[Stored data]
=-=-=

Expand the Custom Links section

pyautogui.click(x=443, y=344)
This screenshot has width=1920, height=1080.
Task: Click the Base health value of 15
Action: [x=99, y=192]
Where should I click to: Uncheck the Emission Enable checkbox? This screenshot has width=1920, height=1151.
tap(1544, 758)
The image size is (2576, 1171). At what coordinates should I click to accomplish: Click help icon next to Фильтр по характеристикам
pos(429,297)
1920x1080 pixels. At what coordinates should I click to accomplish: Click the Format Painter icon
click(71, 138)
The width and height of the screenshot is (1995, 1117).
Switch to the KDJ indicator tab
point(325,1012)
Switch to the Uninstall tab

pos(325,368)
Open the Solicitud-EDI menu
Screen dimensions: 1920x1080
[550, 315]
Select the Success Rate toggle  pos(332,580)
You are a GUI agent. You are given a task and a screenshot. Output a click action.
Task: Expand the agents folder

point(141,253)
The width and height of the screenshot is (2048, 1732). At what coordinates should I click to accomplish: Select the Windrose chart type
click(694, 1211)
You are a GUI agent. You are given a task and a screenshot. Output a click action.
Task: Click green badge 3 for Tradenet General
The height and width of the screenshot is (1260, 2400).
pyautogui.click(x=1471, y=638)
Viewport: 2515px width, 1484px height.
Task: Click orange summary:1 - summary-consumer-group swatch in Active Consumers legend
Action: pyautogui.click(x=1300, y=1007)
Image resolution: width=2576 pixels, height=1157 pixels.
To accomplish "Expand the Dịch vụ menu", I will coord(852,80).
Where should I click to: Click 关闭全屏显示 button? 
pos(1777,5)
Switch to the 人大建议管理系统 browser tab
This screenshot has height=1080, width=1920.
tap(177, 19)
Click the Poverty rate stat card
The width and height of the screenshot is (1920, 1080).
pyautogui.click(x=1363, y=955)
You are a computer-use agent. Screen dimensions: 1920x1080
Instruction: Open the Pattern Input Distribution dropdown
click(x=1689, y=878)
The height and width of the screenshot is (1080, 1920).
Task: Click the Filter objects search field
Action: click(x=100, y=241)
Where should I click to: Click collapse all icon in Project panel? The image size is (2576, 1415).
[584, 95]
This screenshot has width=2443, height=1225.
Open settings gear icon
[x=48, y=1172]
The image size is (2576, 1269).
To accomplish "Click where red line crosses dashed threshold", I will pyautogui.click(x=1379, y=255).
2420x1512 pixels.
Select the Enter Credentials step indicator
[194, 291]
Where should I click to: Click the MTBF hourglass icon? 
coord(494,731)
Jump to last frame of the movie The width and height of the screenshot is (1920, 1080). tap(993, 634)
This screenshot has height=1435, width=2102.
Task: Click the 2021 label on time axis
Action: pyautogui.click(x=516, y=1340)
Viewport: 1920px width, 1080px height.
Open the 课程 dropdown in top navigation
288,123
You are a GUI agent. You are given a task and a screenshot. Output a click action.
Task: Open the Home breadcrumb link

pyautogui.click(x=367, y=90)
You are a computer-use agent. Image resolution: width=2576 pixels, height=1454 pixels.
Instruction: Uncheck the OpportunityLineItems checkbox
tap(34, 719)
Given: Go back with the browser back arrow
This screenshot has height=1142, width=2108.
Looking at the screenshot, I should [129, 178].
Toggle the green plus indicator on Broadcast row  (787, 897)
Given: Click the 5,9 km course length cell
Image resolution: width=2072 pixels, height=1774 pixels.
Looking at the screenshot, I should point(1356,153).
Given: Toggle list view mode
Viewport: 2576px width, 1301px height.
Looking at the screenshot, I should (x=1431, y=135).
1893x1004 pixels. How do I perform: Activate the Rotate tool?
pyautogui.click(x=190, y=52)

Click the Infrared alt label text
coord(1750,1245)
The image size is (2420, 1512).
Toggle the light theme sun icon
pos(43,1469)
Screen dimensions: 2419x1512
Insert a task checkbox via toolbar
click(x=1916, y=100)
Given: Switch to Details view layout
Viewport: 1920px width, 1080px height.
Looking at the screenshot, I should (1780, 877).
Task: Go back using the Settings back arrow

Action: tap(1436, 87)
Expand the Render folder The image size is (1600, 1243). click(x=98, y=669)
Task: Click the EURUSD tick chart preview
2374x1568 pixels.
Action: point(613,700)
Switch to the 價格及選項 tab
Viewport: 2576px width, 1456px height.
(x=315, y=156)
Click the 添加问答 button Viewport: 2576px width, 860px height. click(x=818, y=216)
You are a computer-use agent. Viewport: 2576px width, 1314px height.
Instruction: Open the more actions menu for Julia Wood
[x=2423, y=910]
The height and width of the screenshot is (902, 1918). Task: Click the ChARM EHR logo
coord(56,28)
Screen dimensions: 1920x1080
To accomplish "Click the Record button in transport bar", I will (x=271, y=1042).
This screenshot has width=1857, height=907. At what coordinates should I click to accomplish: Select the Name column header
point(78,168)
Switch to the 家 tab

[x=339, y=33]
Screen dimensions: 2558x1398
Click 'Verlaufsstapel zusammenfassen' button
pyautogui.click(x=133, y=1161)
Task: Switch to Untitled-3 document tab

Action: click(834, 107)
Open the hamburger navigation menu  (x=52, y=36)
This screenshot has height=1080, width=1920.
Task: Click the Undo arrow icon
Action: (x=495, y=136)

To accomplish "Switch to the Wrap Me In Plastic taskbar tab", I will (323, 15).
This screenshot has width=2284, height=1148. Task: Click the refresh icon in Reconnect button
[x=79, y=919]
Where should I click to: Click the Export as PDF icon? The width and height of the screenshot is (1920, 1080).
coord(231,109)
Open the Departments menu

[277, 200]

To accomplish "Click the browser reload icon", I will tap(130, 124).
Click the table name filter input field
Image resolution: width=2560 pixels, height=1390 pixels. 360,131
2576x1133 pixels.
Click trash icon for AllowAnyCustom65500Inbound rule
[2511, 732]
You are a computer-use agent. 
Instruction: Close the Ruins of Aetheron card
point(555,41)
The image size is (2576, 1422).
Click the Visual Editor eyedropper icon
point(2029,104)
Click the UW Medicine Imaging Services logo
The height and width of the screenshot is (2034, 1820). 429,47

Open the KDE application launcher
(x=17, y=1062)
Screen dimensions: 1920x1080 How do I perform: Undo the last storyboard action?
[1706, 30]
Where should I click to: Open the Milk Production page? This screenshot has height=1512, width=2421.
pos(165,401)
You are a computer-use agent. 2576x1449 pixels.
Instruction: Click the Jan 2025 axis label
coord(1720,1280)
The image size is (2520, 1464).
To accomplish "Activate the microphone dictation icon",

=-=-=

→ EXERCISE DETAILS
Would you filter the records and copy out each line containing "computer"?

→ TASK OUTPUT
You are a computer-use agent. Screen dimensions: 1920x1080
You are a computer-use agent. Image resolution: width=2576 pixels, height=1454 pixels.
You are a computer-use agent. Viewport: 2576px width, 1314px height.
You are a computer-use agent. 
You are a computer-use agent. 2576x1449 pixels.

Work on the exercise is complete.